Stored items from a collection

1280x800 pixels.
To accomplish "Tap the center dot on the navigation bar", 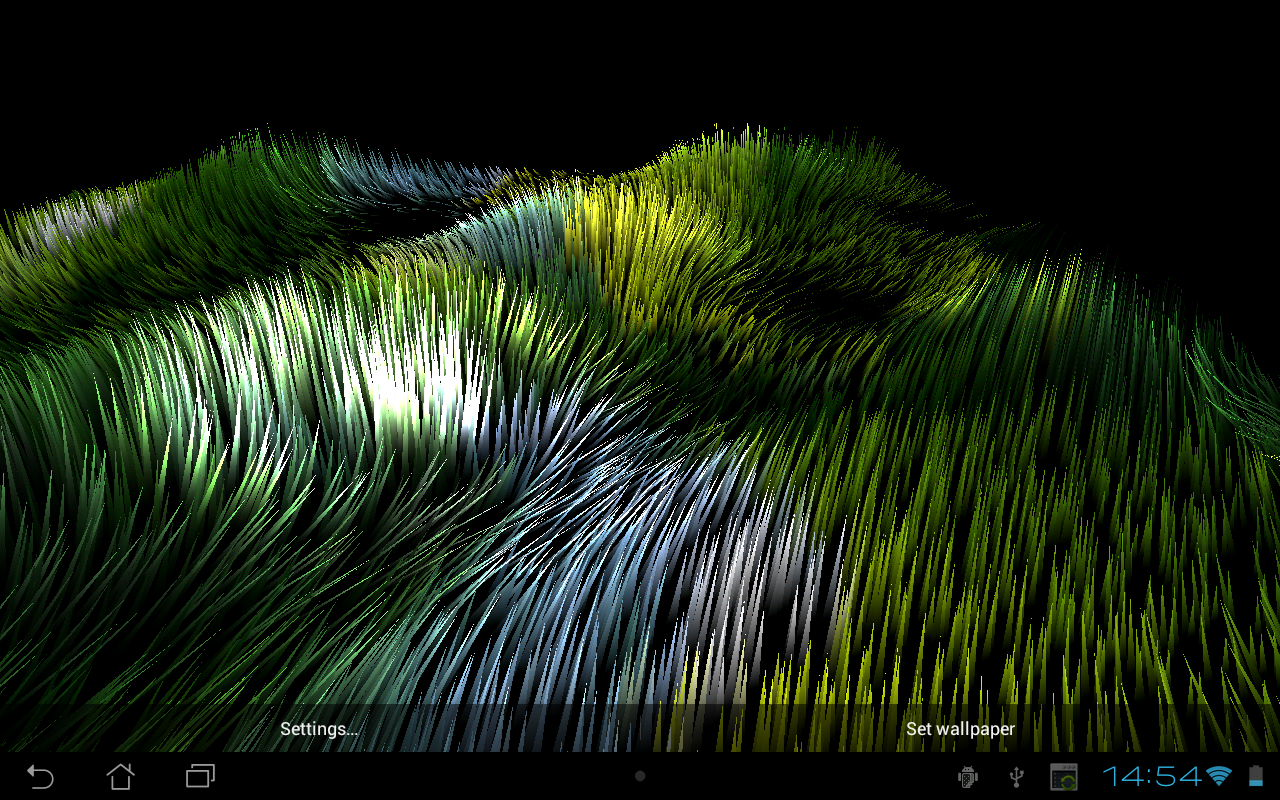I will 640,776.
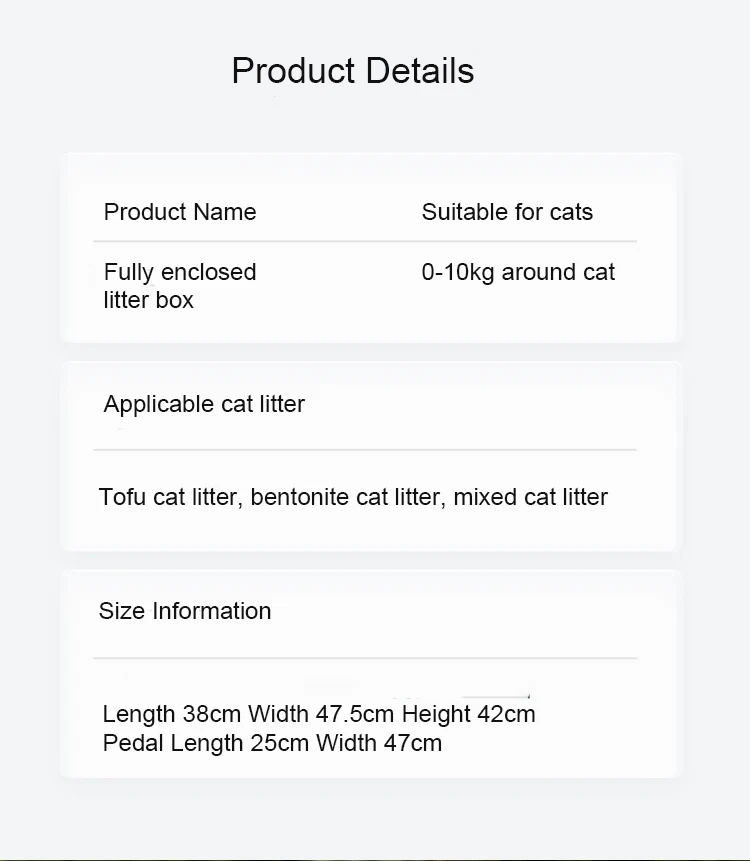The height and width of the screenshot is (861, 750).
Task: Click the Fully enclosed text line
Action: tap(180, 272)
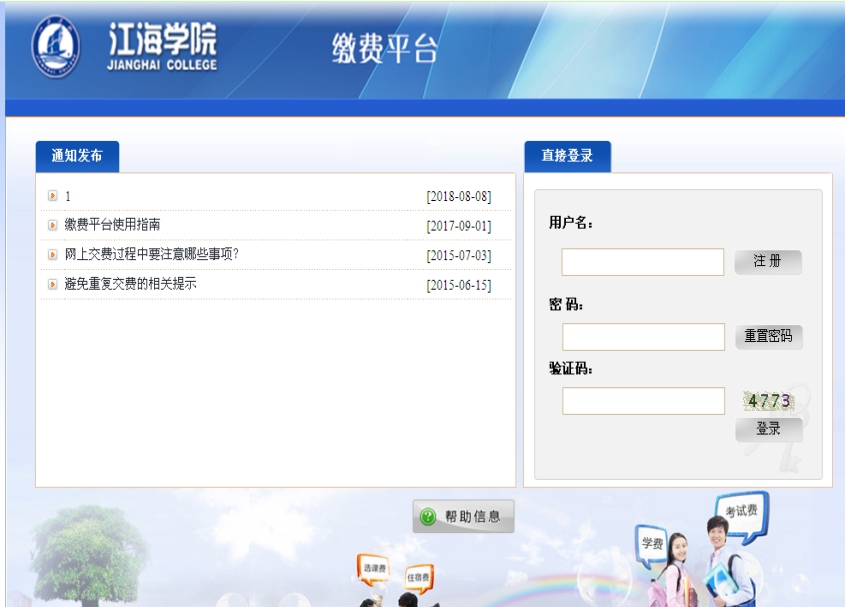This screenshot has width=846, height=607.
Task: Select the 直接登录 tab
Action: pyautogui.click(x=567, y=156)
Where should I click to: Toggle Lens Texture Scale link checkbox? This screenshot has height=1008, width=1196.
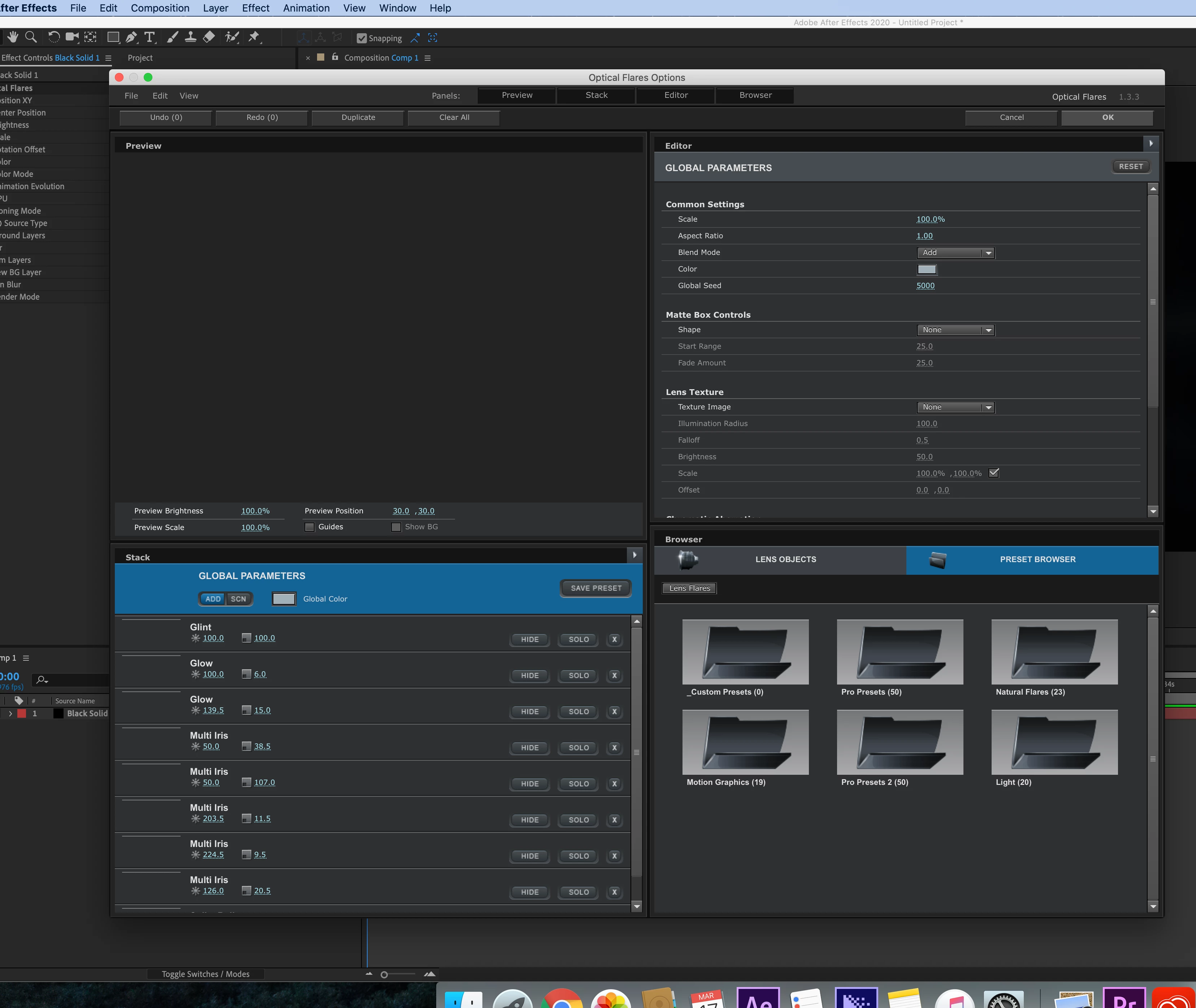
* * *
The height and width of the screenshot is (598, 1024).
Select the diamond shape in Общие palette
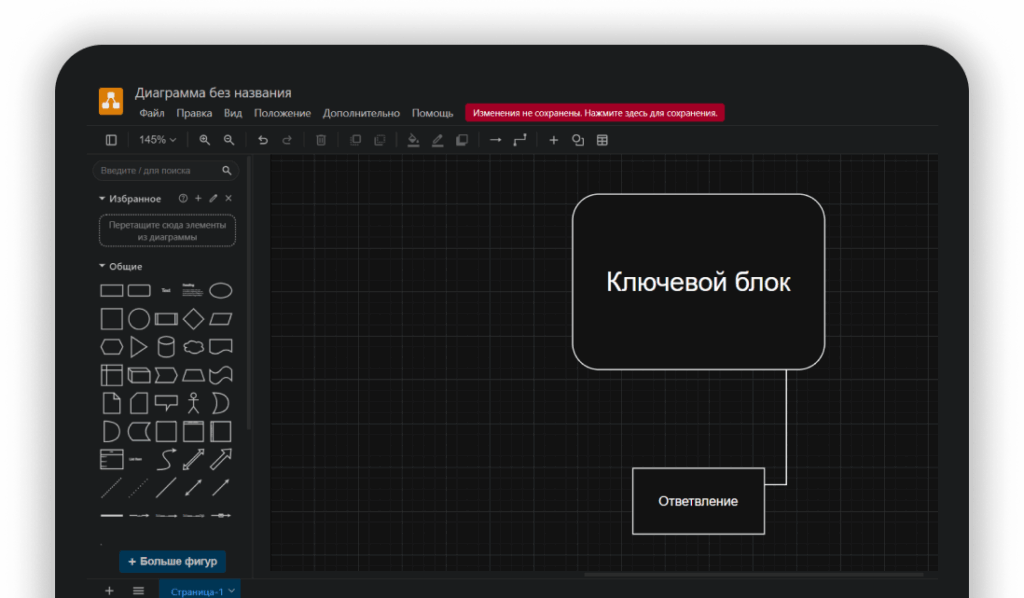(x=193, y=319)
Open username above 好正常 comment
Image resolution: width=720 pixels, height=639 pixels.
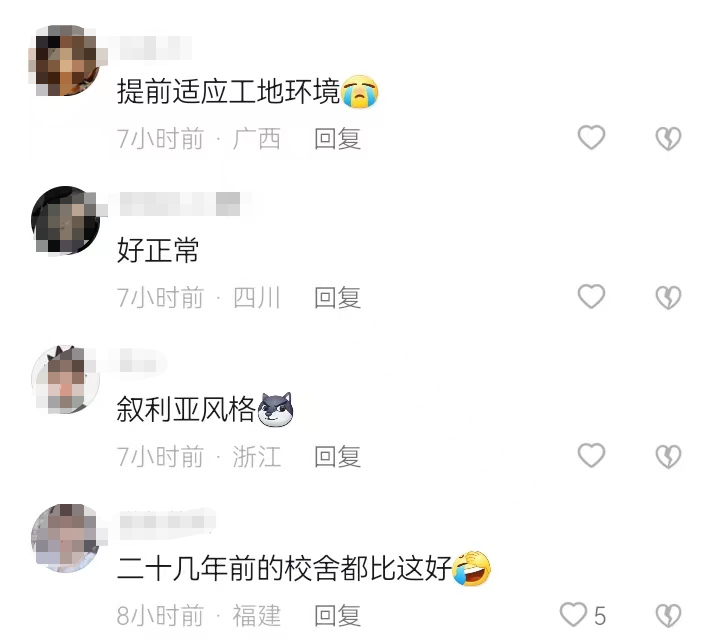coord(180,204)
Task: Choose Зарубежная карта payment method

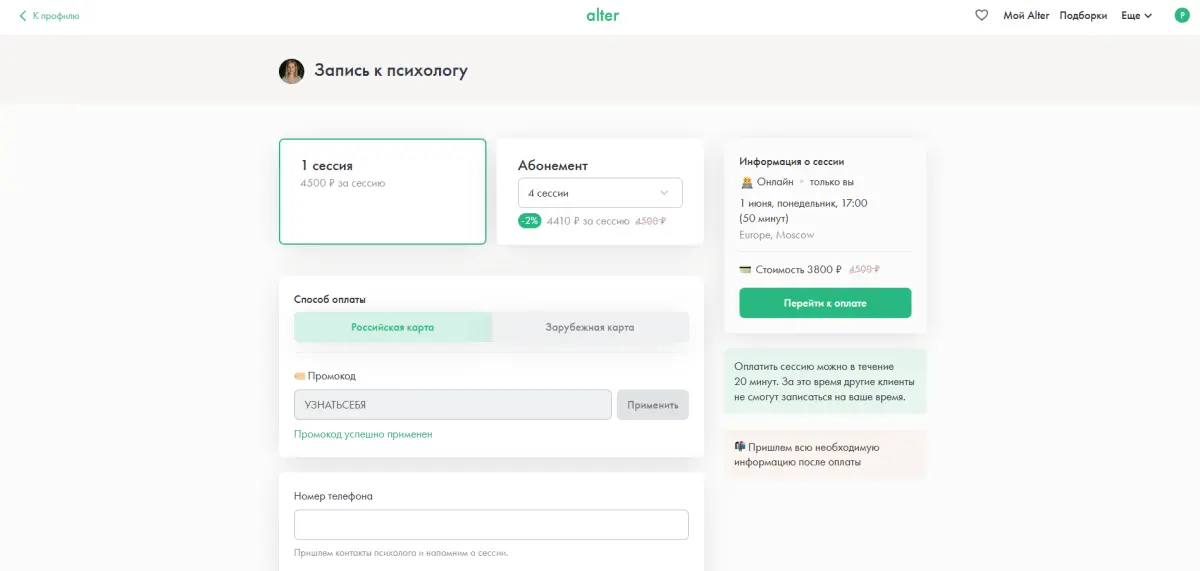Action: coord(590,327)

— What to do —
Rescale this data by starting at the line containing "The height and width of the screenshot is (598, 1024)." and ending after the line containing "Action: coord(590,327)". Reproduce every line in that span, multiplying only the coordinates in the answers by 2.6 and rounding each to a whole number with halves rounded up, and omit the pictures.

— The result —
The height and width of the screenshot is (598, 1024).
Select the diamond shape in Общие palette
(x=502, y=829)
Open username above 好正常 comment
Image resolution: width=720 pixels, height=639 pixels.
coord(468,530)
Task: Choose Зарубежная карта payment method

Action: coord(1534,850)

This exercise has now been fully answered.